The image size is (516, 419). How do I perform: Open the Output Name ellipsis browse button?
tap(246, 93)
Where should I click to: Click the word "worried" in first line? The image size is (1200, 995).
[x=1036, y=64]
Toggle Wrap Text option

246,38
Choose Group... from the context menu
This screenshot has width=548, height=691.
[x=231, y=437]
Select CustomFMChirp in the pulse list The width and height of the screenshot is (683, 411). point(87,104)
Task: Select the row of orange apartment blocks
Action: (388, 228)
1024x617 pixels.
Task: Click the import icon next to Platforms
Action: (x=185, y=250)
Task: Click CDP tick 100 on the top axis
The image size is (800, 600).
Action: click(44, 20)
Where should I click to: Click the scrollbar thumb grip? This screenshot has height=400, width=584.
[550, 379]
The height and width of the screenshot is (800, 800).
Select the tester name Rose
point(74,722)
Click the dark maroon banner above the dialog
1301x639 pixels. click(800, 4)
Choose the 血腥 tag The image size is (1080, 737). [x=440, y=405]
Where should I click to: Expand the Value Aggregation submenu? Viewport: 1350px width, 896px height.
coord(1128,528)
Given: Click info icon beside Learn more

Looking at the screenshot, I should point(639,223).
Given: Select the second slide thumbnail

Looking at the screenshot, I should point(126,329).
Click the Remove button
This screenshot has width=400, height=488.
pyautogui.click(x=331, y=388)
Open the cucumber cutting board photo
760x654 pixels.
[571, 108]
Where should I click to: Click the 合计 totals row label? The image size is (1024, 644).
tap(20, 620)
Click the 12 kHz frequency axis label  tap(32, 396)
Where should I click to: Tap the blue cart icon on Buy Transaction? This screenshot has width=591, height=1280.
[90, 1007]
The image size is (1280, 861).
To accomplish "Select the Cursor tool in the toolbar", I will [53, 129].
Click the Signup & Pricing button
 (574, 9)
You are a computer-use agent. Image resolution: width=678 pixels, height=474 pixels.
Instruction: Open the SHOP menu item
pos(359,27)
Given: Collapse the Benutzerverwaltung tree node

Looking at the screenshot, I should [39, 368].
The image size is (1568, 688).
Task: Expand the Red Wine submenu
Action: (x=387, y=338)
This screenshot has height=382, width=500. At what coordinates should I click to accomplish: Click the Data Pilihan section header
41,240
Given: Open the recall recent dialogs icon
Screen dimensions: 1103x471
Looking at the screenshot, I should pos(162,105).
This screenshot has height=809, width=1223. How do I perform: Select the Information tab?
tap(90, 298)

+---+

* Exercise description *
Return every record exactly as it was given.

* Answer to the exercise *
The image size is (516, 419). How do I perform: Open the Output Name ellipsis browse button?
tap(246, 93)
Where should I click to: Click the word "worried" in first line? The image size is (1200, 995).
[x=1036, y=64]
Toggle Wrap Text option

246,38
Choose Group... from the context menu
This screenshot has width=548, height=691.
[x=231, y=437]
Select CustomFMChirp in the pulse list The width and height of the screenshot is (683, 411). point(87,104)
Task: Select the row of orange apartment blocks
Action: (388, 228)
1024x617 pixels.
Task: Click the import icon next to Platforms
Action: (x=185, y=250)
Task: Click CDP tick 100 on the top axis
The image size is (800, 600).
Action: click(44, 20)
Where should I click to: Click the scrollbar thumb grip? This screenshot has height=400, width=584.
[550, 379]
The height and width of the screenshot is (800, 800).
Select the tester name Rose
point(74,722)
Click the dark maroon banner above the dialog
1301x639 pixels. click(800, 4)
Choose the 血腥 tag The image size is (1080, 737). [x=440, y=405]
Where should I click to: Expand the Value Aggregation submenu? Viewport: 1350px width, 896px height.
coord(1128,528)
Given: Click info icon beside Learn more

Looking at the screenshot, I should point(639,223).
Given: Select the second slide thumbnail

Looking at the screenshot, I should point(126,329).
Click the Remove button
This screenshot has width=400, height=488.
pyautogui.click(x=331, y=388)
Open the cucumber cutting board photo
760x654 pixels.
[571, 108]
Where should I click to: Click the 合计 totals row label? The image size is (1024, 644).
tap(20, 620)
Click the 12 kHz frequency axis label  tap(32, 396)
Where should I click to: Tap the blue cart icon on Buy Transaction? This screenshot has width=591, height=1280.
[90, 1007]
The image size is (1280, 861).
To accomplish "Select the Cursor tool in the toolbar", I will [53, 129].
Click the Signup & Pricing button
 (574, 9)
You are a computer-use agent. Image resolution: width=678 pixels, height=474 pixels.
Instruction: Open the SHOP menu item
pos(359,27)
Given: Collapse the Benutzerverwaltung tree node

Looking at the screenshot, I should [39, 368].
The image size is (1568, 688).
Task: Expand the Red Wine submenu
Action: (x=387, y=338)
This screenshot has height=382, width=500. At what coordinates should I click to accomplish: Click the Data Pilihan section header
41,240
Given: Open the recall recent dialogs icon
Screen dimensions: 1103x471
Looking at the screenshot, I should pos(162,105).
This screenshot has height=809, width=1223. How do I perform: Select the Information tab?
tap(90, 298)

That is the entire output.